In our study, anatomical infratentorial tumor location as well as reoperation were shown to be associated with postoperative AEs, which has been described previously [12, 27]. Particularly interesting appears to be the fact that the rate of AEs for supratentorial lesions did not seem to significantly differ between superficial, central and deep-seated BM. This confirms the role of microneurosurgical resection techniques [21, 34] and supports that microneurosurgical resection can be safely performed also in the case of central as well as deep-seated lesions.

We are completely aware of possible limitations of this study, which consists of its retrospective as well as single-center design and the inter-surgeon variability regarding the anatomical localization of the lesions.

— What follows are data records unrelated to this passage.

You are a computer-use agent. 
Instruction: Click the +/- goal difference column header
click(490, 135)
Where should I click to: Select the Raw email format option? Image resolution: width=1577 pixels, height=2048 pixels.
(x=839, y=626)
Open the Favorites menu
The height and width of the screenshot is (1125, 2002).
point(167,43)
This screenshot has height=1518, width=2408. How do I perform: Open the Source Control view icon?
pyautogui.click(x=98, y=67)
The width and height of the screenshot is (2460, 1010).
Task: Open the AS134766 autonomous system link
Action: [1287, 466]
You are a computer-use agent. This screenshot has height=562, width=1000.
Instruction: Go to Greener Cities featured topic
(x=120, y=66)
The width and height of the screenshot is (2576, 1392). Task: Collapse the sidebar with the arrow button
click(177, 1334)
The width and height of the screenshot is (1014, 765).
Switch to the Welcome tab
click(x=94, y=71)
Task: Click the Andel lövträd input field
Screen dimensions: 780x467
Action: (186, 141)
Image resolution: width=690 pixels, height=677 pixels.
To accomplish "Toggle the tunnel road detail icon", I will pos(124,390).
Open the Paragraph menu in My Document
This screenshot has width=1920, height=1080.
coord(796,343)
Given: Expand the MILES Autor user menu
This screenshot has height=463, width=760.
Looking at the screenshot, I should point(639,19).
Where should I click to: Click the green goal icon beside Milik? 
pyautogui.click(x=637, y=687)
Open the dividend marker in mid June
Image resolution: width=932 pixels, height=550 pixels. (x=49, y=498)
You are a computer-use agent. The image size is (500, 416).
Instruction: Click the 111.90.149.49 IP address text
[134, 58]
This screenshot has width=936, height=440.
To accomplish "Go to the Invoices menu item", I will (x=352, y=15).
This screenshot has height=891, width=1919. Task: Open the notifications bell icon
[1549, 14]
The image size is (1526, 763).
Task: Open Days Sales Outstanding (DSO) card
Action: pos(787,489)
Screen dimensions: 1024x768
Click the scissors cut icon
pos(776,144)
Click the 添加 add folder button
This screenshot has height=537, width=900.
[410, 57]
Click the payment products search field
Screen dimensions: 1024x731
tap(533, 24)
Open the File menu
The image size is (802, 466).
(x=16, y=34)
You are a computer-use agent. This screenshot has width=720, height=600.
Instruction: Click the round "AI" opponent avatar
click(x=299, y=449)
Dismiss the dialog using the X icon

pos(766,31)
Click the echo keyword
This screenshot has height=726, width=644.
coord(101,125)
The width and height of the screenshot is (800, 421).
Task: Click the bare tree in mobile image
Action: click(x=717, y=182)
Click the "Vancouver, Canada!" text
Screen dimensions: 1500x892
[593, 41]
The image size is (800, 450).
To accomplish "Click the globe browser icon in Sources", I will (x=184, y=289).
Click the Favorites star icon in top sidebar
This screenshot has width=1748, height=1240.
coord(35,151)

However, regarding the last point, each anatomical localization was confirmed by the authors of this study and thus bias should be minimized. Taken together, the AE rates presented in this study should be compared to other centers to confirm the overall low incidence of severe AE following microsurgical resection of deep or superficially seated BM.

Conclusions

Microneurosurgical resection is an excellent option in modern treatment of BM in terms of safety. Incidence of any AE, particularly severe ones, is low even in multiple, central and deep-seated lesions. Infratentorial tumor location and reoperation are associated with postoperative AEs and should warrant a closer perioperative patient monitoring.